Pedal sepeda kuinjak selirih bergantian dengan dua kakiku. Genggaman tangan kuperkuat memegang besi tua berlumur karat itu. Kuangkat dahiku, kupandang ujung jalan sambil kupercepat laju sepedaku menenangkan situasi hati yang yang kalut akan  kemungkinan apa saja yang akan terjadi hari ini. Walaupun kemungkinan besar  berdampak negatif padaku. Ditambah saat kulewati desa tempat tinggal sang ketua OSIS, kulihat ia berpaling muka dariku seakan berisyarat tentang kebenciaannya padaku. Tapi aku cuek saja, aku bilang dalam hatiku untuk tetap tegar menghadapi mereka. Jangan takut, karena kebanyakan siswa pun mendukungku, dan kalaupun ada yang menentang karyaku yang kucoba tuang dalam artikel kemarin, mereka adalah para pengurus-pengurus yang mungkin terbakar hatinya dengan mantra-mantra dalam artike itu.

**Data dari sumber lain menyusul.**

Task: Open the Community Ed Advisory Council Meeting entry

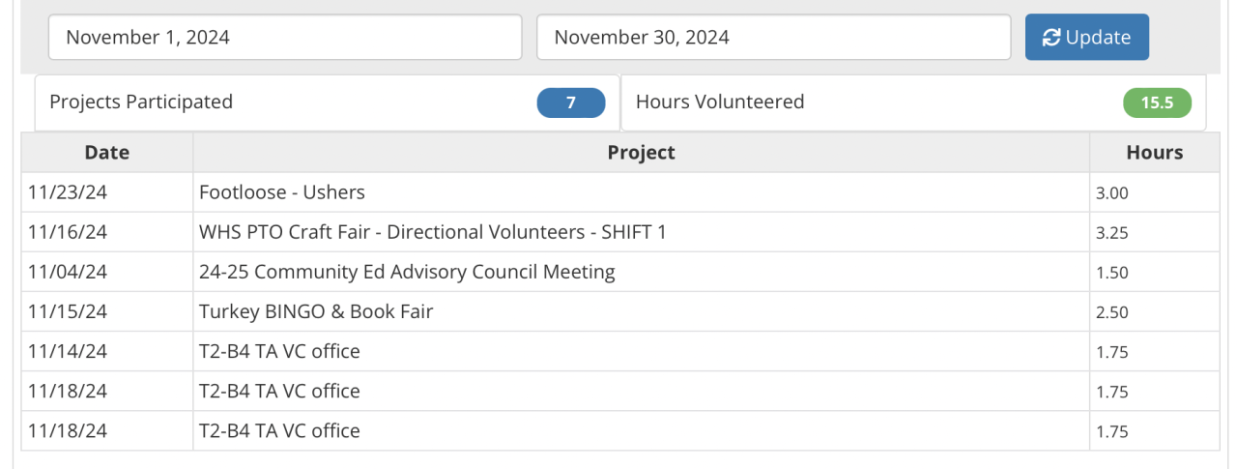Action: click(407, 272)
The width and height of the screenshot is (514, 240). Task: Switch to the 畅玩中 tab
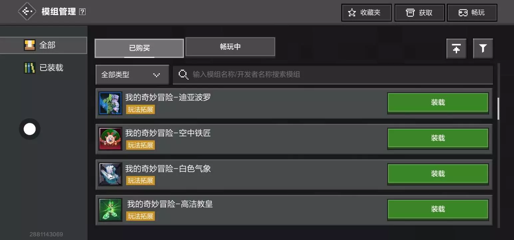[x=230, y=47]
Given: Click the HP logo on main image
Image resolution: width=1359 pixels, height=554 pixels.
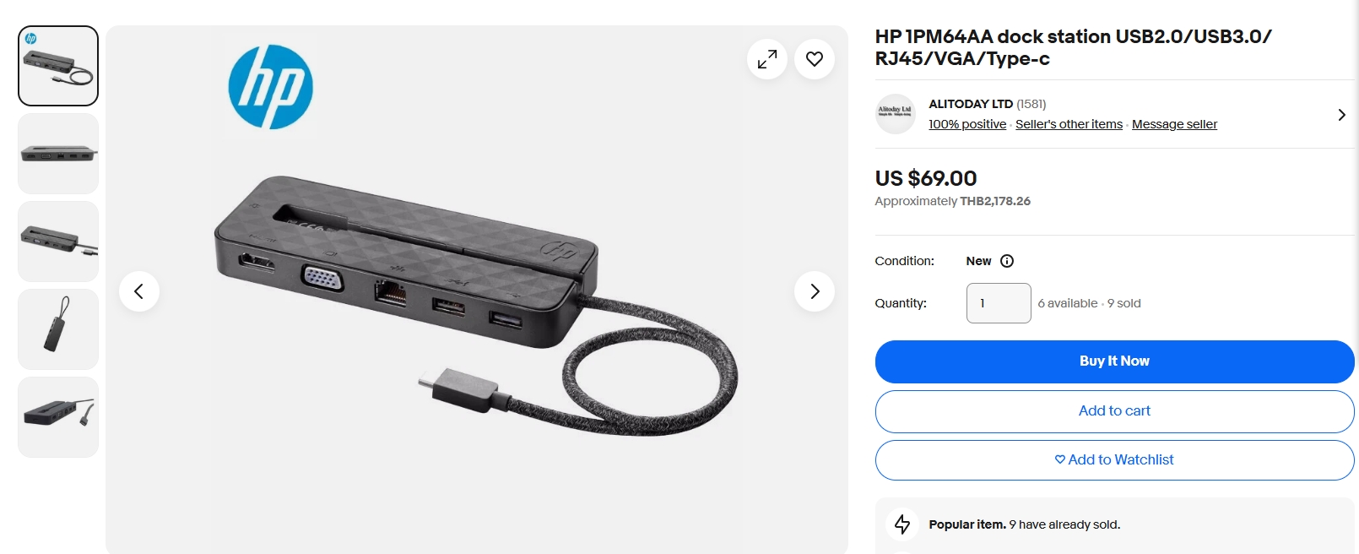Looking at the screenshot, I should pos(271,87).
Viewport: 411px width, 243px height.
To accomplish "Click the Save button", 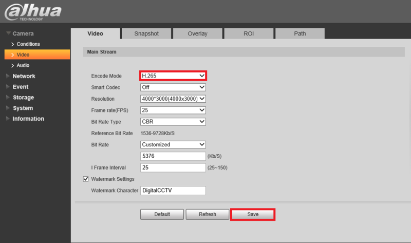I will coord(253,214).
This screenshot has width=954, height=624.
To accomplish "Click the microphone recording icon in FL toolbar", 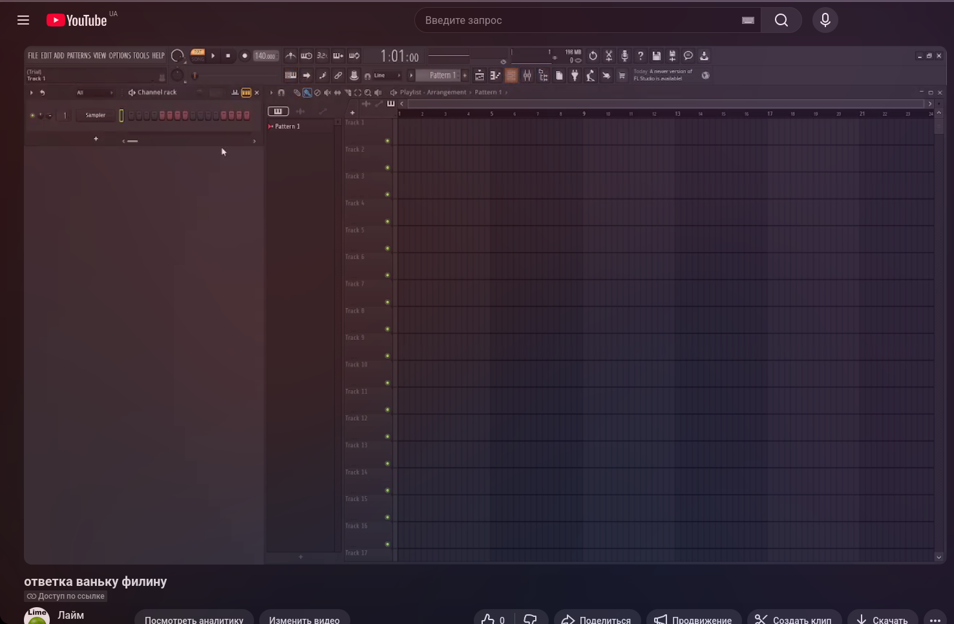I will pos(624,56).
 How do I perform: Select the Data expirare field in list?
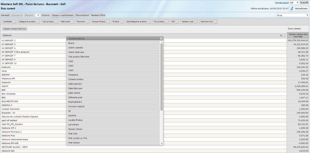(x=113, y=84)
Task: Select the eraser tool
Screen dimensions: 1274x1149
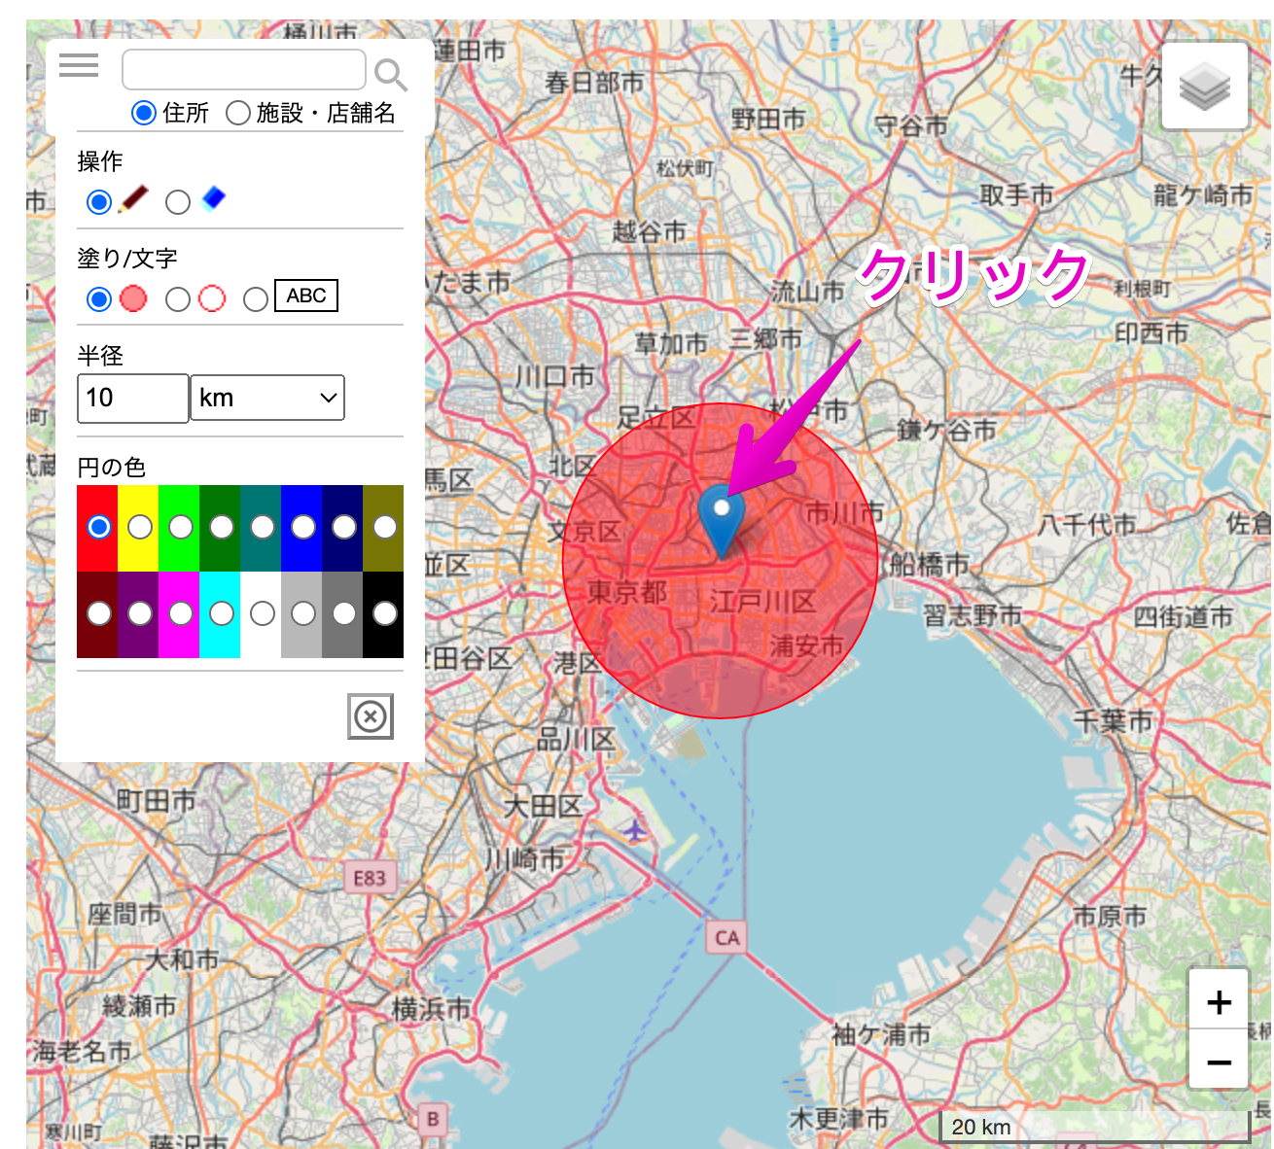Action: pyautogui.click(x=178, y=202)
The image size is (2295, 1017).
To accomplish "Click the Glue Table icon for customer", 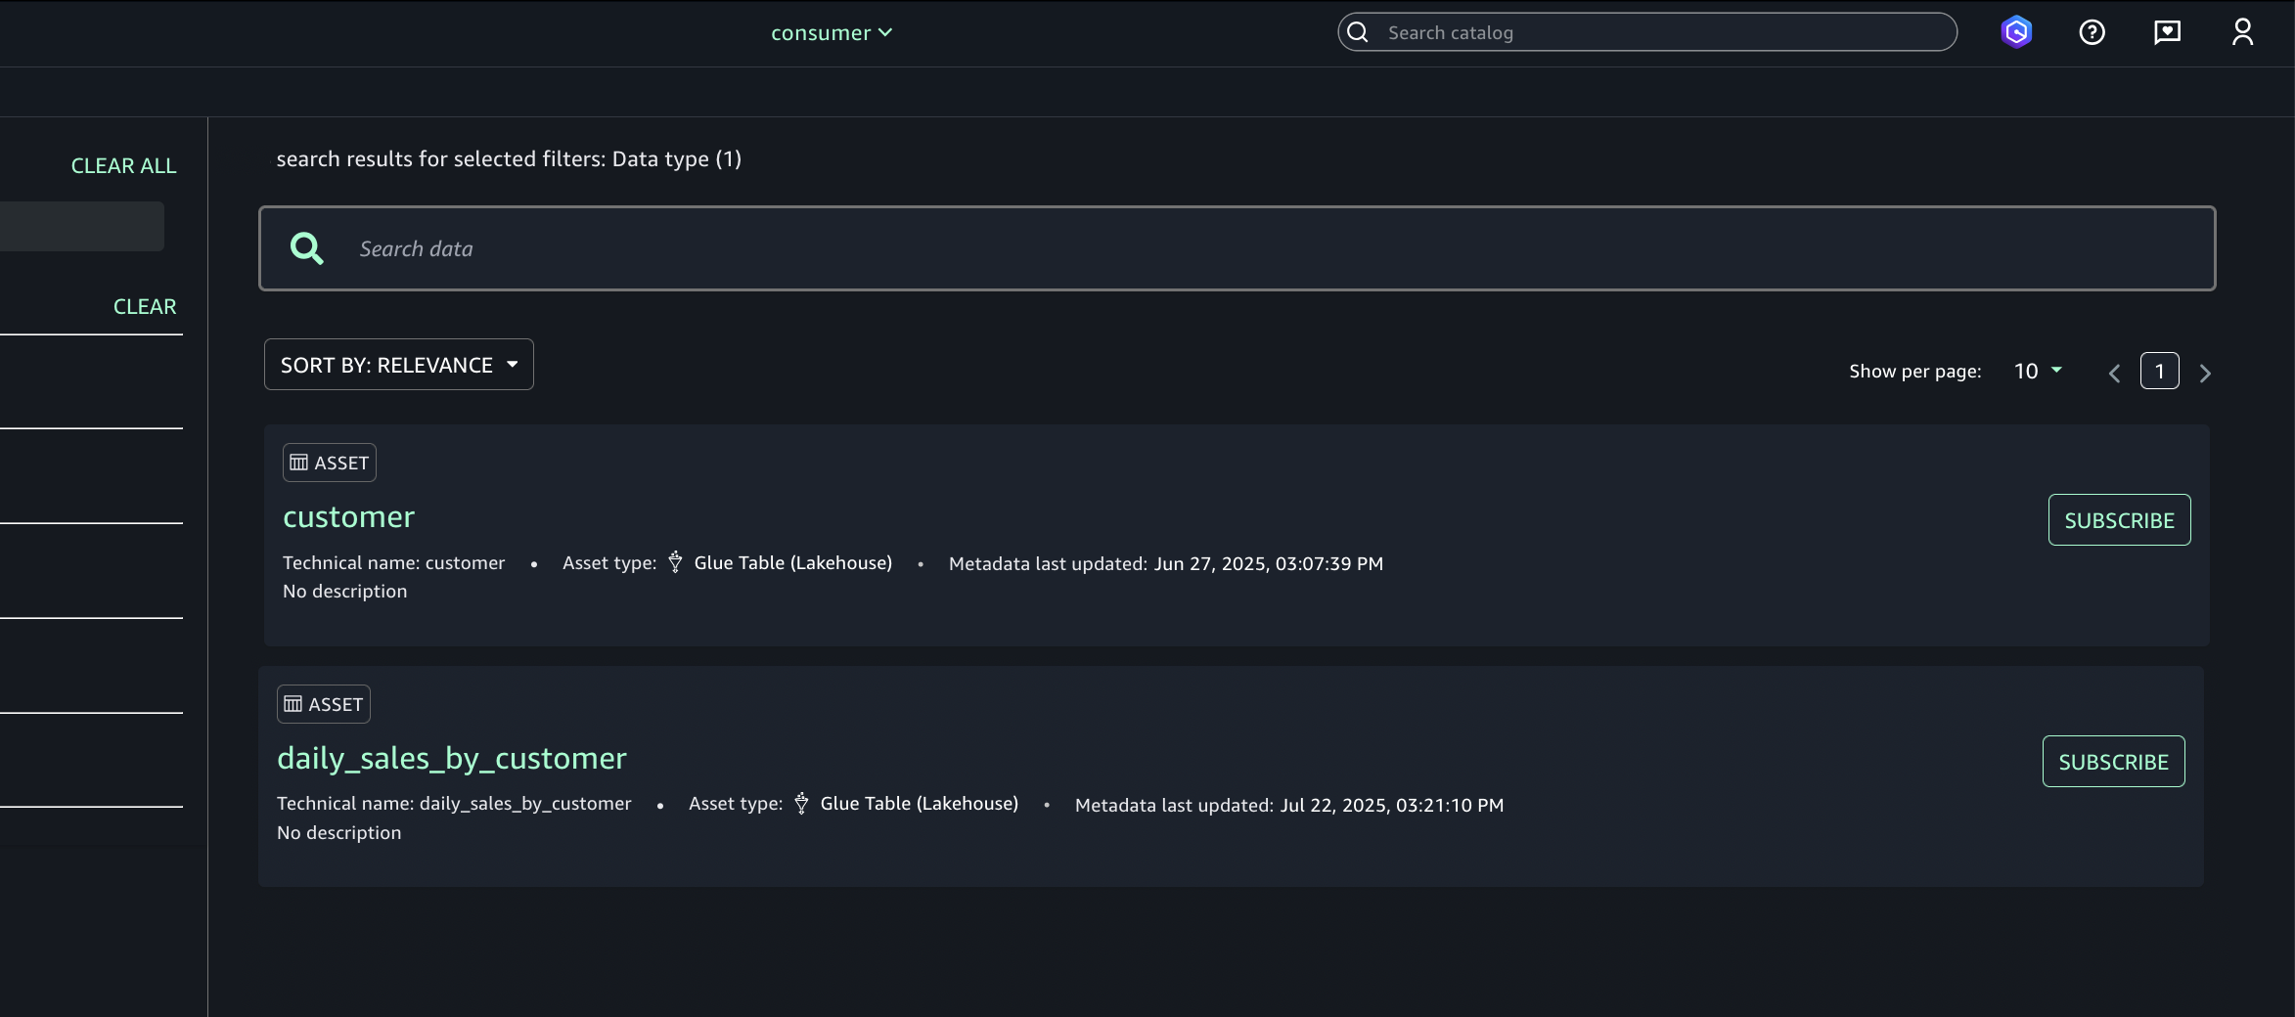I will (675, 562).
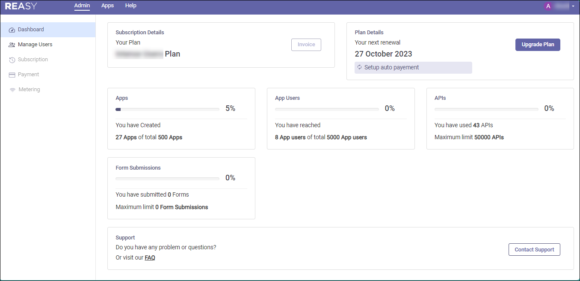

Aku sampai di sekolah. Pelajaran pagi pun berjalan seperti biasanya tanpa ada yang berubah, hanya saja aku dan teman sebangkuku Amin namanya tak lagi membicarakan pelajaran akan tetapi membahas tentang keadaan terdesakku yang akan disidang oleh anggota-anggota OSIS nanti. Amin dan Muslimin, dua orang temanku yang mendukungku waktu itu. Kucoba mencari taktik bersama mereka untuk melawan kucing-kucing OSIS yang sedang terbakar ekornya. Pelajaran berganti menjadi hujan desas-desus ide-ide konyol untuk mematahkan gugatan mereka yang salah satunya tentang artikelku dan tentunya aku cari alasan untuk menguatkan pendapatku kenapa aku berani mengeluarkan artikel jenis monster itu.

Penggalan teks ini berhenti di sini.